Anthropic patch details
Patches Messages.create and AsyncMessages.create at the class level, so all anthropic.Anthropic / anthropic.AsyncAnthropic clients created before or after patching are automatically covered.
Patched surfaces
messages.Messages.create (sync) and messages.AsyncMessages.create (async)
Claude chat/completion for all claude-* models. Both stream=False (default) and stream=True are handled. For streaming, a helper proxies the iterator unchanged while accumulating usage across events (message_start → input tokens; message_delta → output + cache tokens).

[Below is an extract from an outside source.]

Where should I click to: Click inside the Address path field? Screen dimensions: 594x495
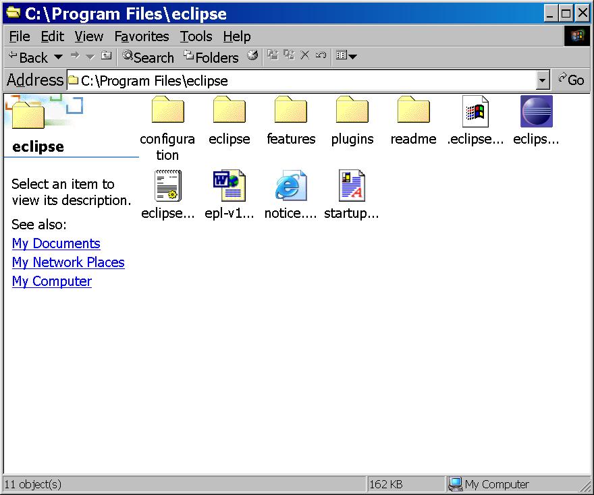304,81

Fields: input_tokens, output_tokens, total_tokens, cached_tokens (cache read hits), cache_creation_tokens (cache write), request_id, model, stream, duration_ms, tenant_id, error, input_tokens_details (SDK >= 0.26, model-dependent).
Not patched (Anthropic)
beta.messages.batches.*— asynchronous batch completion; results fetched separately from submission. Not yet supported.- Embeddings — Anthropic does not offer a text-embedding API.
- Audio/TTS — Anthropic does not offer speech endpoints.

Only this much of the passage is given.